DMT and other new alternative economic models  offer new ways of seeing one aspect of our cultural existence; a way to fix our economic system – solutions based upon the balancing of self-interest with other-interest.  To create the humanistic conditions for our innate compassion and wisdom to arise will require a focused effort at removing the mundane and ubiquitous habitual patterns of self-interest that permeate our lives- patterns which create the distorting lense that replaces the sharp clarity of reality with a vague and fuzzy view.

Technological fixes can only fall short of the holistic answer. They only create a revolving door which distracts us from the true problem. It will not be enough to simply replace fossil fuels with clean energy because the emptiness that lays at the heart of consumerism will continue to find alternate routes towards resource depletion – we will simply consume more green products, more green energy. If we really want to solve the problem of rapidly diminishing resources, we are have to go to a painful place of letting go of our engrained habits of unsustainable consumption. If we do take that more difficult path, then we may be forced to realize that many of the activities of our materialistic lifestyle have been designed to fill an inner emptiness which is intrinsically impossible to satisfy through material consumption.

Through the sheer ubiquity of the unsustainable institutions we have created, we have made it almost impossible for our children to even question the status quo. Marketing has become a means of mass control to which very few  have the fortitude of mind to resist or to question the norms accepted by their peers. By the harmless-appearing act of allowing our children to indulge in the “culture” of the modern world, we are giving tacit permission to the amorphous powers of the elite to condition them into vacuous consumerism.

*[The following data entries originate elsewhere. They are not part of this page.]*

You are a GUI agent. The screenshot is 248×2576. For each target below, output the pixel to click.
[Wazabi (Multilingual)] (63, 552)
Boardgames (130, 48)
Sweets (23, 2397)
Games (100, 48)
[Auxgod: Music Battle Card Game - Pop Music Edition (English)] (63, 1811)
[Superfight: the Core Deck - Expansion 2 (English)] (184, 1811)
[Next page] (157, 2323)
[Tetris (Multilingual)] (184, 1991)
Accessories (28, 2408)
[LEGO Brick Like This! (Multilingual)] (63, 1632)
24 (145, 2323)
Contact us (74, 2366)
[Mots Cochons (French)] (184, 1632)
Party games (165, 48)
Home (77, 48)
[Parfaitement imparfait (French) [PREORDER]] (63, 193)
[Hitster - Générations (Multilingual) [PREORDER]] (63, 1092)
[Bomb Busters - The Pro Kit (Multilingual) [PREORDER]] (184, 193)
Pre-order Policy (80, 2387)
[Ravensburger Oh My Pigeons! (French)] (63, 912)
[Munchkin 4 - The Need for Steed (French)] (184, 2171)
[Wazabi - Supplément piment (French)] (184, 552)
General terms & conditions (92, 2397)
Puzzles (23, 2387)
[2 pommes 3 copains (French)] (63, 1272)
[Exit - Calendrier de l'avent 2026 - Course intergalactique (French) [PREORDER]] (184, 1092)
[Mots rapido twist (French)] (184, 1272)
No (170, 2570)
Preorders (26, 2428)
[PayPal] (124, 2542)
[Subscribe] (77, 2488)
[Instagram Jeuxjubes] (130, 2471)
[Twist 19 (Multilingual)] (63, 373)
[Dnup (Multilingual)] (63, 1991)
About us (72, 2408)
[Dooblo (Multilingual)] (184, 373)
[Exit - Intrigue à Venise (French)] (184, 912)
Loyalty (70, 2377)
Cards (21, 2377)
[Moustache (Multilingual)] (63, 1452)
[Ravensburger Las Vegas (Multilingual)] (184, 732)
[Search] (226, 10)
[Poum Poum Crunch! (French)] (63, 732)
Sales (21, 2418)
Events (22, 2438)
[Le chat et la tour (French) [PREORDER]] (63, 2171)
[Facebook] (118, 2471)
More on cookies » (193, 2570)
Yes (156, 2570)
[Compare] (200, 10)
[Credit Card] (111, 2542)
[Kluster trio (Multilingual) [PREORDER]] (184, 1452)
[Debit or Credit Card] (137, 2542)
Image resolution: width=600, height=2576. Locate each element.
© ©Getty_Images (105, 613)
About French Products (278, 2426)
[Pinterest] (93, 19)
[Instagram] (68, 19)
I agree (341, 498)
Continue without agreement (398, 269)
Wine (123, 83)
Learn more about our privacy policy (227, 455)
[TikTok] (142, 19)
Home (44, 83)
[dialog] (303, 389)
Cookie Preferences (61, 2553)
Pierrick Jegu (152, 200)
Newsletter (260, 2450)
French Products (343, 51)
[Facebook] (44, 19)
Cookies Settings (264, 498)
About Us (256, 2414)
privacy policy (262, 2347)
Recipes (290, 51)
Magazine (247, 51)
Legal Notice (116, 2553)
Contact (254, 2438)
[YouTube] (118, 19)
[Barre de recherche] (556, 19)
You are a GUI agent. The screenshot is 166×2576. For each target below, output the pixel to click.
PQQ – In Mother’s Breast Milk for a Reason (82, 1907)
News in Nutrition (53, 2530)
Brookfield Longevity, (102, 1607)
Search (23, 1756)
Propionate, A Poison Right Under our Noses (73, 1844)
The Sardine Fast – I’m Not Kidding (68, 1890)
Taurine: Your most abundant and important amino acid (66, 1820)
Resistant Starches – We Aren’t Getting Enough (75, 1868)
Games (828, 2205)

The slow and gradual process of conditioning is also the gradual movement away from the sacred,  transforming it  into the mundane losing touch with the very essence of life itself. In so doing, our modern society has become a soulless, directionless sea of humanity drifting lost and confused, constantly mistaking anguish for happiness. It is clear that we must urgently  find our path back to the sacred experience of all life. Unless we address the intangible and immaterial ghosts that haunt us, our material problems that have arisen from them will consume us all.